そんな私にとって、身支度をする時間は世界でいちばん好きな時間だ。でも、自分がメイク依存症ではないかと気になってしまう出来事があった。それは、友だちのホームパーティーに行く予定だったある夜のこと。二日酔いでかなり怠けていたけど、彼女たちと仲良くなって日も短いので、そのグループに顔を出したかった。気分じゃないとはいえ、歩いて20分ほどの距離だし、少しだけ飲んで帰ろうかな……。そう思って立ち上がろうとしたとき、これから始まるメイク行程が重くのしかかった。シェーディングやコントゥアリングをぼかす作業、毛穴に染み込むファンデーションのベタつき。面倒くさくて仕方なく、また座り直して毛布にくるまり、TikTok動画を寝るまで眺めていた。
翌日、なんだか惨めな気持ちになった。外出をやめたのは、すっぴんを見られたくなかったから? まさか、虚栄心が社交生活の妨げになるなんて。ノーメイクに対するこの不安がいったいどこから来たのか考えてみたら、多分、ずっとあったんだと思う。大学時代、男友だちが「美人で有名な学科の子をジムで見かけたけど、すっぴんでほとんど誰だか分からなかった」と話していたのを思い出す。すっぴんで出勤したときに、「体調悪いの?」と聞かれたこともあった。

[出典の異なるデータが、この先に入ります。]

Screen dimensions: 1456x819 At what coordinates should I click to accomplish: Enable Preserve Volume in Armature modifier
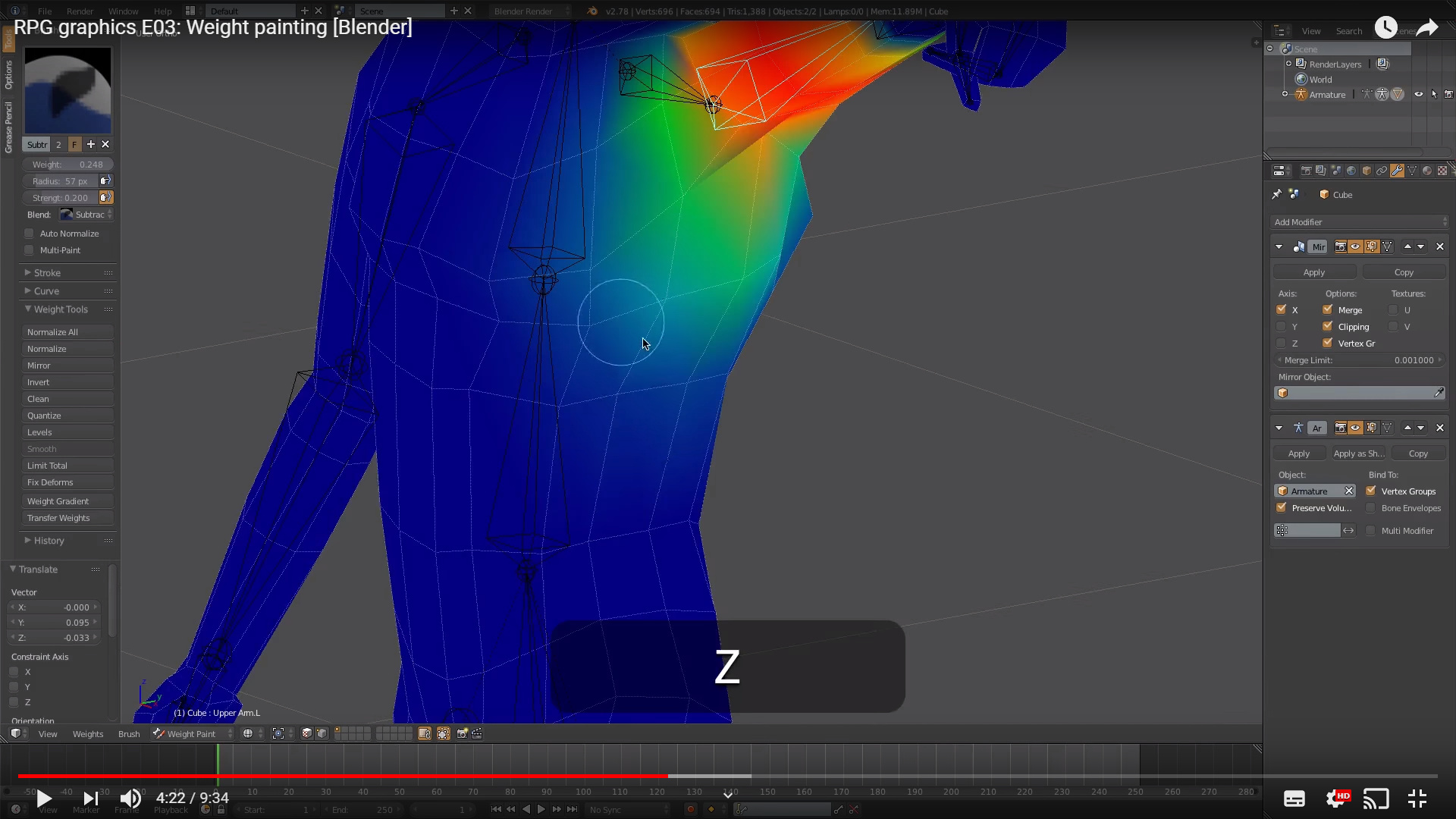click(x=1281, y=507)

時々、何もしていない自分の顔を見ても、「顔」と認識できない──ただのベージュのスポンジみたいな球体で、どこが始まりでどこが終わりなのか判別できなくなる。家に気になる人が泊まりに来たときは、マスカラと眉の周りを慎重に拭きとって少しだけメイクを残すし、顔の大半を覆うアイマスクには安心感を覚える。でも、こんなふうに素の自分に自信を持てない自分も、メイク依存で行動が制限されるのも嫌だ。そこで私は、1週間すっぴんで過ごし、どうなるか実験してみることにした。
1日目・2日目
ジムとカフェでのリモートワーク以外に予定がなかったから、この2日は簡単だった。そもそも、ジムもカフェもメイクが必要な場所ではない。でも心なしか、ノーメイクだと人からの注目が減って、少し目立たなくなると感じた。ある意味解放感があるけれど、自分の存在が忘れられているのではないかと不安にもなった。人に見られずして、自分がここに存在しているとどれだけ自信をもって言えるのだろう。